The Qiao Compound, located around eighteen miles from historic Pingyao city, was the setting for Raise the Red Lantern.

Once the private residence of a wealthy merchant, the Qiao Compound has six large and nineteen smaller courtyards and is now a popular museum.


Remarkably intact, the ancient walled city of Pingyao was the highlight of the GHF trip for me. Built during the Ming and Qing Dynasties (1368–1911), it is situated on a former trade route from Beijing to Xi’an, the eastern terminus of the ancient trading route known as the Silk Road.

Shanxi Province in northern China (not to be confused with Shanxxi Province, directly west) is home to thirty-four million people.

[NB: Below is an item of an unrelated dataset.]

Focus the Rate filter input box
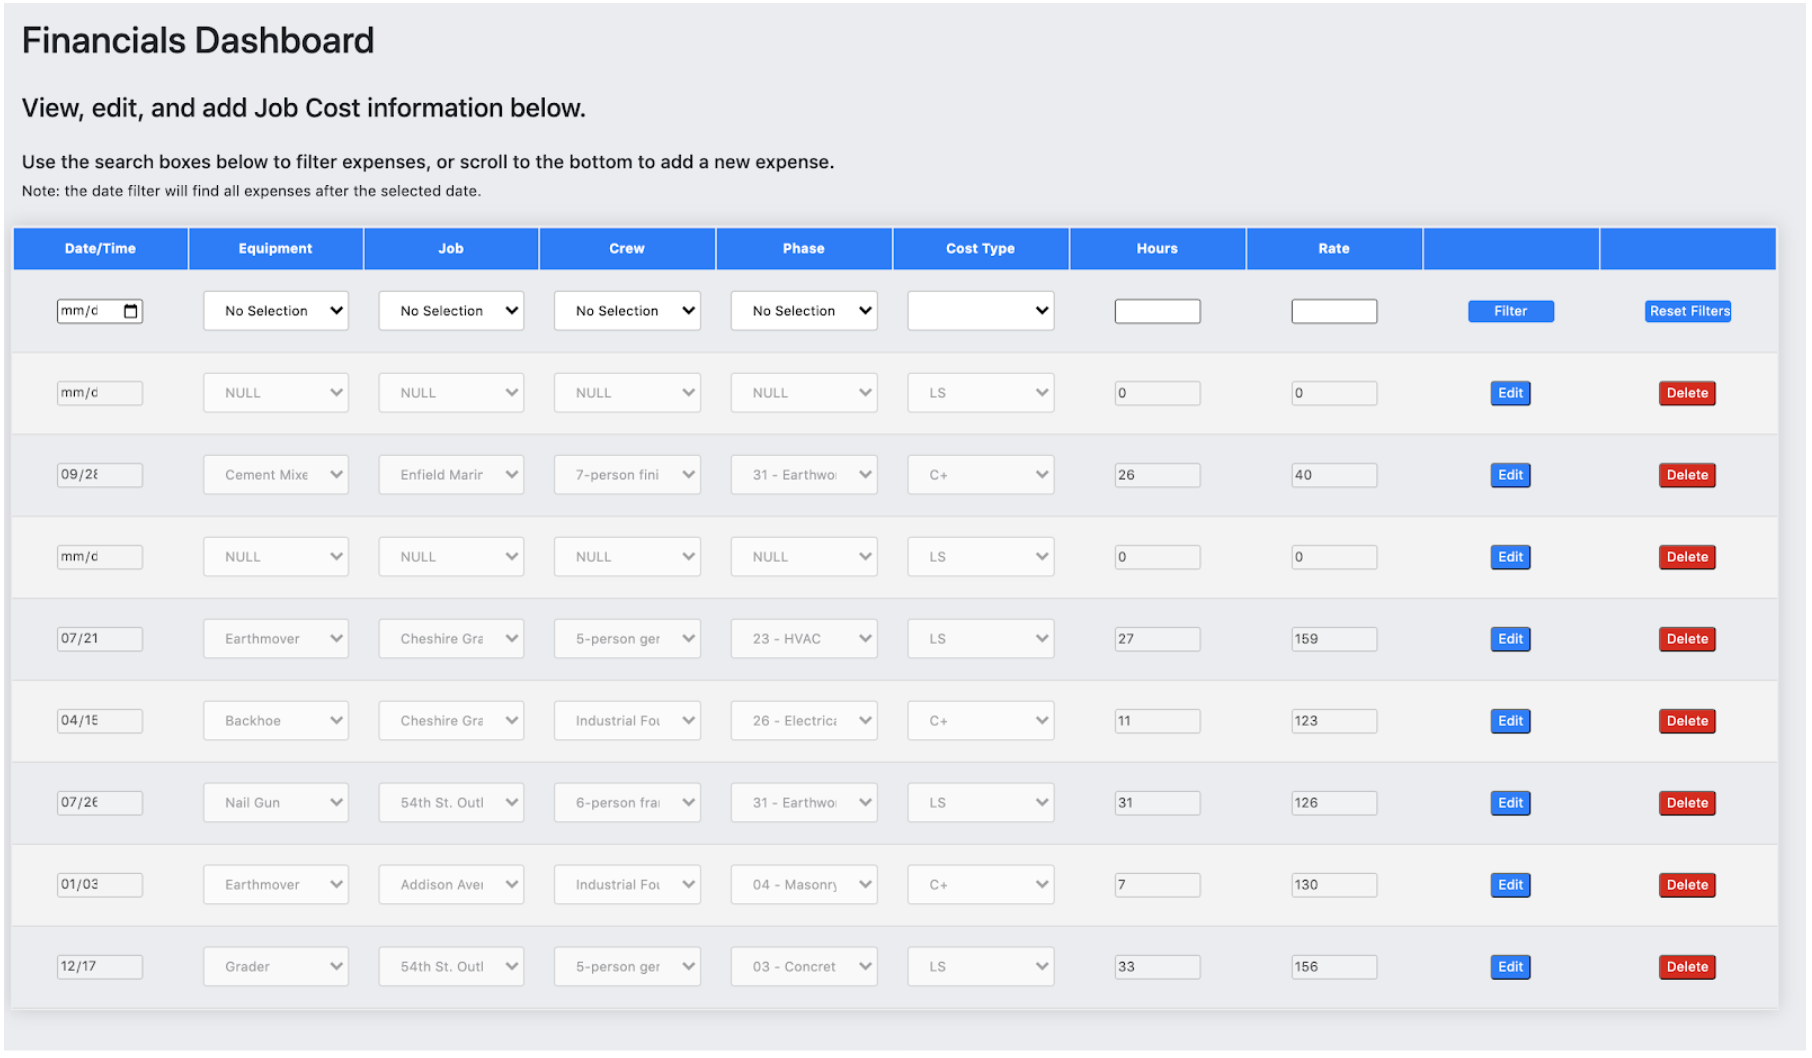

Nearly every ancient Chinese city was surrounded by a wall, but, in the name of progress, most have been torn down. Pingyao is one of the few cities whose walls are intact.

Dating from the Ming Dynasty, the crenellated city wall has been repaired over time, but it remains virtually unchanged.

Pingyao’s wall has six gates, each facing a different direction. Because this creates an outline resembling a turtle, Pingyao is sometimes called the “Turtle City.”

Rebuilt in 1370, Pingyao’s wall comprises four towers, seventy-two watchtowers, and more than 3,000 “crenels” or battlements, all surrounded by a moat.


According to GHF founder (and our trip leader) Jeff Morgan, Pingyao remains relatively undiscovered. “It’s the best place in China,” he explained to us, “the cradle of the Han Chinese, an area as big as California. The Great Wall extends along the entire north region, which is comparable to a wall separating Oregon and California.”

Since it was designated a UNESCO World Heritage Site in 1997, an increasing number of tourists have come here to climb the old ramparts, amble through the worn cobblestone pedestrian streets, and get a sense of visiting the past.

Pingyao is considered the best-preserved ancient city in China. After the country’s first draft bank was established here in the nineteenth century, it became a rich banking capital.


I was excited to spy Pingyao’s massive, thirty-two-foot-high crenellated walls in the distance, but as we approached the “New City” outside the walls, I wondered if I really would glimpse the past after all.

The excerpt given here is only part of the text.